From 0af416d8be418a6419d38328233836185e7f3914 Mon Sep 17 00:00:00 2001
From: =?UTF-8?q?Wiktor=20Tkaczy=C5=84ski?= <wiktor.tkaczynski@gmail.com>
Date: Wed, 30 Mar 2022 13:16:55 +0200
Subject: [PATCH] feat: make rawStatements user-configurable

In some cases knex might be used through a helper function
that uses different name than any of predefined ones (raw, joinRaw,
whereRaw).

In this case allowing users to add different function names can be
useful.

For example
```
db.wrapQuery = (query) => (...args) => knex.query(query, args)

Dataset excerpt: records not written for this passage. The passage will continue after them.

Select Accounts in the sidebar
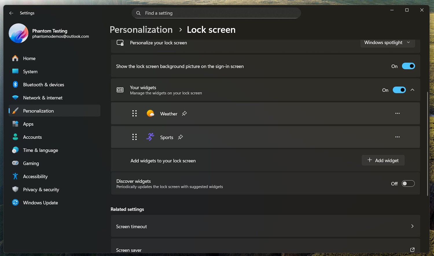The height and width of the screenshot is (256, 434). [x=32, y=137]
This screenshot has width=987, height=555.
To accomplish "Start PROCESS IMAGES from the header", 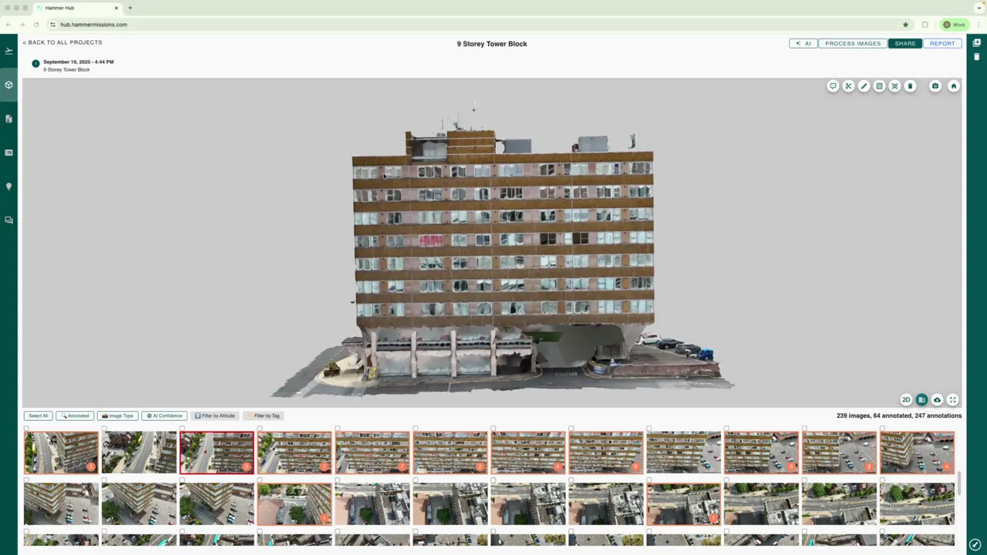I will 852,43.
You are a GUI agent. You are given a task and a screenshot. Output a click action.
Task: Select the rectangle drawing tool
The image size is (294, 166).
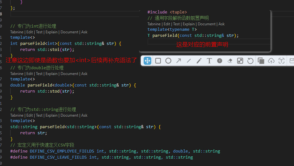pyautogui.click(x=158, y=61)
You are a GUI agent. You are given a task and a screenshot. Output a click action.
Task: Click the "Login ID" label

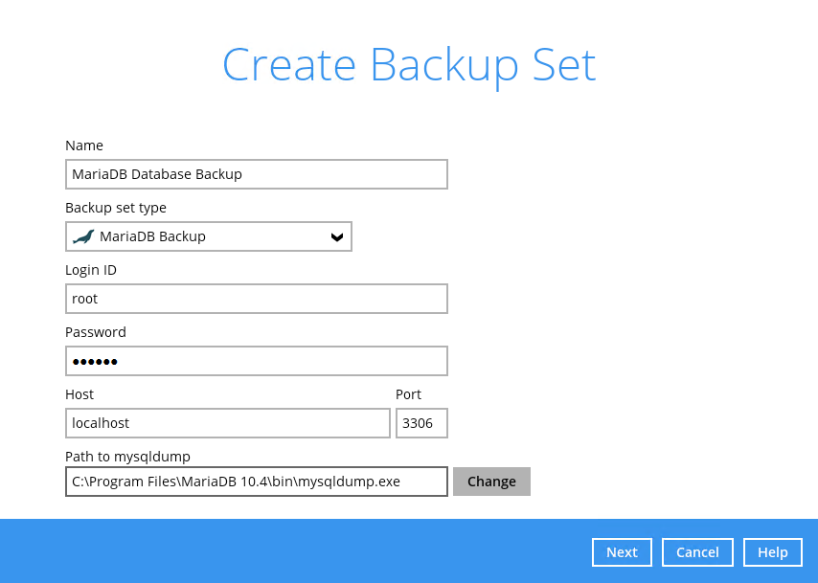91,270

const getUserById = db.wrapQuery('select * from ' + table + ' where id = ?')
```
---
 README.md                      |  1 +
 rules/avoid-injections.js      | 21 +++++++++++++++++----
 rules/avoid-injections.test.js | 12 ++++++++++++
 3 files changed, 30 insertions(+), 4 deletions(-)

diff --git a/README.md b/README.md
index 8b3ac30..3bb4dcf 100644
--- a/README.md
+++ b/README.md
@@ -32,6 +32,7 @@ include the library itself (`knex`), but also transaction variables (`trx`,
 {
   "settings": {
     "knex": {
+      "rawStatements": "^(raw|whereRaw|joinRaw)$",
       "builderName": "^(knex|transaction)$"
     }
   }
diff --git a/rules/avoid-injections.js b/rules/avoid-injections.js
index 59d2d23..7200503 100644
--- a/rules/avoid-injections.js
+++ b/rules/avoid-injections.js
@@ -10,16 +10,29 @@ module.exports = {
   },
 
   create(context) {
-    const rawStatements = /^(raw|whereRaw|joinRaw)$/;
+    const options = {
+      rawStatements: /^(raw|whereRaw|joinRaw)$/,
+      builderNamePattern: null,
+    };
+
+    if (context.settings && context.settings.knex) {
+      const {
+        rawStatements,
+        builderName: builderNamePattern,
+      } = context.settings.knex;
+
+      if (rawStatements) options.rawStatements = rawStatements;
+      if (builderNamePattern) options.builderNamePattern = builderNamePattern;
+    }
 
     return {
-      [`CallExpression[callee.property.name=${rawStatements}][arguments.0.type!='Literal']`](
+      [`CallExpression[callee.property.name=${options.rawStatements}][arguments.0.type!='Literal']`](
         node,
       ) {
-        if (context.settings && context.settings.knex) {
+        const { builderNamePattern } = options;
+        if (builderNamePattern) {
           const builder = node.callee.object;
           const builderName = builder.name || builder.callee.name;
-          const { builderName: builderNamePattern } = context.settings.knex;
 
           if (
             builderNamePattern instanceof RegExp &&
diff --git a/rules/avoid-injections.test.js b/rules/avoid-injections.test.js
index 9c56148..141f84e 100644
--- a/rules/avoid-injections.test.js
+++ b/rules/avoid-injections.test.js
@@ -84,5 +84,17 @@ tester.run("avoid-injections", rule, {
         },
       },
     ),
+
+    invalidCase(
+      'db.wrapQuery("select * from " + table, null);',
+      [{ messageId: "avoid", data: { query: "wrapQuery" } }],
+      {
+        settings: {
+          knex: {
+            rawStatements: /^(raw|whereRaw|joinRaw|wrapQuery)$/,
+          },
+        },
+      },
+    ),
   ],
 });